◆ **JOB**
Copy the parenting forum excerpt below on coping with a young child's whining word for word, from start to finish.

◆ **TEXT BLOCK**

— START —

I use this technique because of dd's spirited personality. She is soooo much like me. I remember being carried away by strong emotion as a child, and I was never taught how to cope with them. Plus, dd is a wee bit on the demanding side and I think I'd lose my mind if I didn't draw this boundary for myself.

For ordinary whining, I ask her to if she can "say in a nicer way" and she usually says "Please." That's enough for me.
post #24 of 32
ITA with most previous posters, but I thought I'd add that if I am feeling a negative emotion (like the whining is making my hair stand on end too ) then I will express that to her honestly and calmly.... "I will need to be asked in a different way for X." usually now she gets it even before I'm finished speaking and tones it down. But she's edging up on four so there's light at the end of the 3 yo tunnel for us finally.

— END —

◆ **EXTRACTED DATA**
— START —

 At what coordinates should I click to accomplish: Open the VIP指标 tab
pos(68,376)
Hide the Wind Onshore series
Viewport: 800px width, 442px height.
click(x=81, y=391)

— END —

◆ **TASK RESULT**
I use this technique because of dd's spirited personality. She is soooo much like me. I remember being carried away by strong emotion as a child, and I was never taught how to cope with them. Plus, dd is a wee bit on the demanding side and I think I'd lose my mind if I didn't draw this boundary for myself.

For ordinary whining, I ask her to if she can "say in a nicer way" and she usually says "Please." That's enough for me.
post #24 of 32
ITA with most previous posters, but I thought I'd add that if I am feeling a negative emotion (like the whining is making my hair stand on end too ) then I will express that to her honestly and calmly.... "I will need to be asked in a different way for X." usually now she gets it even before I'm finished speaking and tones it down. But she's edging up on four so there's light at the end of the 3 yo tunnel for us finally.